Burrows said the ever increasing restrictions on sodium will continue to cause problems if the district doesn’t take action now to ditch the national lunch program at the high school.

The Daily Chronicle reports that sodium limits are expected to drop to 740 mg per serving by 2022.

“I don’t know what we’re going to feed them,” Burrows said.

Bozeman High School food service manager Alison Beckman told the news site she believes the federal school food restrictions championed by first lady Michelle Obama is encouraging teens to eat elsewhere, and they’re not going to the health food store.

“They’re young adults,” she said. “At this age you’re not going to tell them what to eat. All the new rules and mandates have done is push students off campus to the fast-food restaurants.”

That’s obvious by the drastic decline in sales, she said.

“We used to sell nine cases or more a week of Gatorade,” Beckman told the Daily Chronicle. “I’m told we can’t sell it because it’s got calories in it.

“We used to offer Rice Krispy treats and brownies, Wilcoxson’s ice cream sandwiches.
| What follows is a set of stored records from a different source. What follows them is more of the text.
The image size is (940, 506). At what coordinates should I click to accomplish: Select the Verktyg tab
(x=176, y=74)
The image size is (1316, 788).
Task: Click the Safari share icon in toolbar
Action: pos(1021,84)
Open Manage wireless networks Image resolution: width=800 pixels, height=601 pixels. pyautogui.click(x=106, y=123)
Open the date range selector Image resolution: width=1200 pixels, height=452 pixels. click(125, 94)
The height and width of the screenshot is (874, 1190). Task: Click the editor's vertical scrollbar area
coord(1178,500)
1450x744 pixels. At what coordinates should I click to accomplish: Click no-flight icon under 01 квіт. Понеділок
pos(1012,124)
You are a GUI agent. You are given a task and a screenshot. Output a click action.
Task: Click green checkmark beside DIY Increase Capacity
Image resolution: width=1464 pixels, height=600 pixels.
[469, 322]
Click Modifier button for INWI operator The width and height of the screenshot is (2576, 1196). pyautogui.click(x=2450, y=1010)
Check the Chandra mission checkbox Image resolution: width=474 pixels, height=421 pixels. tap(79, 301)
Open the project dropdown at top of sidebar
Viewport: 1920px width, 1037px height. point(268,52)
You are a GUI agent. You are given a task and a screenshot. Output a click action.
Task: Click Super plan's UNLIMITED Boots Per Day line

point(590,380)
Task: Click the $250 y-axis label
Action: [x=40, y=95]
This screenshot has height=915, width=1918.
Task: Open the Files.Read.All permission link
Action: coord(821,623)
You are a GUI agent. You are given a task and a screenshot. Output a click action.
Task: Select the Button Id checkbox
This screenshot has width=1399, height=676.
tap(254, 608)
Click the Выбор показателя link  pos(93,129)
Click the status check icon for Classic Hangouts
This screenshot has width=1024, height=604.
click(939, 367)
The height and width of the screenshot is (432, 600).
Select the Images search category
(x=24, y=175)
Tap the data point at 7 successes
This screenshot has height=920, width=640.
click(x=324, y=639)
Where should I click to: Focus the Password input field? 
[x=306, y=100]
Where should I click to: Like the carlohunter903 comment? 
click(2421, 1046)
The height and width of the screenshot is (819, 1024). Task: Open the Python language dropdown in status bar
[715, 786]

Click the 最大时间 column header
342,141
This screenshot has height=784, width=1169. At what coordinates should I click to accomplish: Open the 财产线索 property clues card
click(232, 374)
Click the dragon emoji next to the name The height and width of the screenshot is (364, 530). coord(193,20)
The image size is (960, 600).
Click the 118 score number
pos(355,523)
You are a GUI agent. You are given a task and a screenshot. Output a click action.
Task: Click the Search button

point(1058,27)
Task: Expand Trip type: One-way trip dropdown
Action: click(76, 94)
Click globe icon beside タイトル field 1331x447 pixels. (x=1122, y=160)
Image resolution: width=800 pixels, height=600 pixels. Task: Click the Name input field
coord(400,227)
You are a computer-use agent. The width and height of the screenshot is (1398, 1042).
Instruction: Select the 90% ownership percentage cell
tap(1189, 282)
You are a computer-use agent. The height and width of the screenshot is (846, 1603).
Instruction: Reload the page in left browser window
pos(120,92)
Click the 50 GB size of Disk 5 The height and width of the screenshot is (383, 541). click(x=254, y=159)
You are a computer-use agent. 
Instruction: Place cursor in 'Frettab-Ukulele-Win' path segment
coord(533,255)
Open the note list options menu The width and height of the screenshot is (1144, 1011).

Now we can’t serve anything but sugar-free ice cream. So they leave,” she said.

It’s apparently gotten so bad that one student joked about the school’s shrinking chocolate chip cookies during her graduation speech.

“Thanks, Michelle Obama,” Rosalyn Kutsch said, referencing the wildly popular social media hashtag #thanksmichelleobama students use to tag images of their unappetizing lunches online.

Bozeman district officials are expected to vote on pulling the high school out of the National School Lunch Program July 13.